Exercise: Output the line with "Click the reload page icon" and every following line to the end of the material, exactly as they appear.

------------------------------------------------------------------------

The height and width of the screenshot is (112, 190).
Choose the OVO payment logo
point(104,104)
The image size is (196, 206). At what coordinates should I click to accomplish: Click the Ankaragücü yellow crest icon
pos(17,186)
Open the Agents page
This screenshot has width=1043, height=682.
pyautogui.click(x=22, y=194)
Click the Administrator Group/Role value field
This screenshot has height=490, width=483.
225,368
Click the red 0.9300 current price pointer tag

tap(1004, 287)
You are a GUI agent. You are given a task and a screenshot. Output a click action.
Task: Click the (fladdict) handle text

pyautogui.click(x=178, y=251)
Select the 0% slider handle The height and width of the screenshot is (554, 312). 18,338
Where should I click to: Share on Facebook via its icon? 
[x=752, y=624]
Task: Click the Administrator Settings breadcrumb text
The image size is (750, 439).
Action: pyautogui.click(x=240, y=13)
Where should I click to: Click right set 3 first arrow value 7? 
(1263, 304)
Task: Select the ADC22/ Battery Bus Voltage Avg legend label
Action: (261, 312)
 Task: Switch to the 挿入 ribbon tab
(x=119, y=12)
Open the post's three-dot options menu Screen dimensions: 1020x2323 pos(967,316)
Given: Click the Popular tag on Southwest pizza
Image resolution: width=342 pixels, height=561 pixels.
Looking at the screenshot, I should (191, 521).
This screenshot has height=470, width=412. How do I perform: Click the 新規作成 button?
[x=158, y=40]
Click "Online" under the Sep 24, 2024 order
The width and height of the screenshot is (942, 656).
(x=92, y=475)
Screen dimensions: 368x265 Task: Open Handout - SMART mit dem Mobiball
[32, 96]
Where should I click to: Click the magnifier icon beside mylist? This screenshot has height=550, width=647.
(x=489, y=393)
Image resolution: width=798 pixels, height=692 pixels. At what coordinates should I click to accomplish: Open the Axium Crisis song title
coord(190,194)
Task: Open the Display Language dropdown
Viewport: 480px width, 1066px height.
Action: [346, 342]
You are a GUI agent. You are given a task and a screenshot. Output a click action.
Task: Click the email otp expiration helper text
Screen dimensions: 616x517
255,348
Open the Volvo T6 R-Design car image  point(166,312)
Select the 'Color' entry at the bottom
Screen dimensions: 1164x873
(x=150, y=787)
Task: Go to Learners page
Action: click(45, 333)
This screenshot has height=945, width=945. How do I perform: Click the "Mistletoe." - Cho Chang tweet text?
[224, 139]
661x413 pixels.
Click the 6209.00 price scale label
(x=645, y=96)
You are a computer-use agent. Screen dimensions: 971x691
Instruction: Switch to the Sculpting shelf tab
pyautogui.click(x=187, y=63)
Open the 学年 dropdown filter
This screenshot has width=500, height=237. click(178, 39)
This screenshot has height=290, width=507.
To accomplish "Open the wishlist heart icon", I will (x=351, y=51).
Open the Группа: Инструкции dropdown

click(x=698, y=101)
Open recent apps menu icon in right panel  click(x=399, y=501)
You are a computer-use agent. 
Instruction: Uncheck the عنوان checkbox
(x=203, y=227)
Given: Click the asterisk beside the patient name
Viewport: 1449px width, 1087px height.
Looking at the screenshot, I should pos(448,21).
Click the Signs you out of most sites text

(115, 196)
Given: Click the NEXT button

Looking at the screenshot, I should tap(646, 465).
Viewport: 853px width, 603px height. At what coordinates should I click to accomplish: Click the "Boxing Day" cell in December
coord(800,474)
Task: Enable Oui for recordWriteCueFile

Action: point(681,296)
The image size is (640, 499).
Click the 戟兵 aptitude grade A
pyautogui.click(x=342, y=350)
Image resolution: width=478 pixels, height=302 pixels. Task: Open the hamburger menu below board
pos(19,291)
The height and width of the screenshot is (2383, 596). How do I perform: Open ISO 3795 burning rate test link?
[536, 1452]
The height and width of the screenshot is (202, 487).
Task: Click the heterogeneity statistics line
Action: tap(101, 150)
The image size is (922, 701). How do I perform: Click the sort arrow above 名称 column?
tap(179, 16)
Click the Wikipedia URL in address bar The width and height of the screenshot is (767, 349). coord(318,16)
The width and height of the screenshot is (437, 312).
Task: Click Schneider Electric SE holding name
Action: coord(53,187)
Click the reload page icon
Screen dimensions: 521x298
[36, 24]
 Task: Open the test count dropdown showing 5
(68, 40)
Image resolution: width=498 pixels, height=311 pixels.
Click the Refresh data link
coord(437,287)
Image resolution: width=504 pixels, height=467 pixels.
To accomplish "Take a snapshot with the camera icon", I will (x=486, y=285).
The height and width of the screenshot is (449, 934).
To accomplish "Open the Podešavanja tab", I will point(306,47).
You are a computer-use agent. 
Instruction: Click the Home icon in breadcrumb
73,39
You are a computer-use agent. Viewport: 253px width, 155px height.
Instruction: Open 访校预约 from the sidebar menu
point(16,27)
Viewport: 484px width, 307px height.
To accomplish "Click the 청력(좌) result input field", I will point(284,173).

------------------------------------------------------------------------

Result:
Click the reload page icon
Screen dimensions: 521x298
[36, 24]
 Task: Open the test count dropdown showing 5
(68, 40)
Image resolution: width=498 pixels, height=311 pixels.
Click the Refresh data link
coord(437,287)
Image resolution: width=504 pixels, height=467 pixels.
To accomplish "Take a snapshot with the camera icon", I will (x=486, y=285).
The height and width of the screenshot is (449, 934).
To accomplish "Open the Podešavanja tab", I will point(306,47).
You are a computer-use agent. 
Instruction: Click the Home icon in breadcrumb
73,39
You are a computer-use agent. Viewport: 253px width, 155px height.
Instruction: Open 访校预约 from the sidebar menu
point(16,27)
Viewport: 484px width, 307px height.
To accomplish "Click the 청력(좌) result input field", I will point(284,173).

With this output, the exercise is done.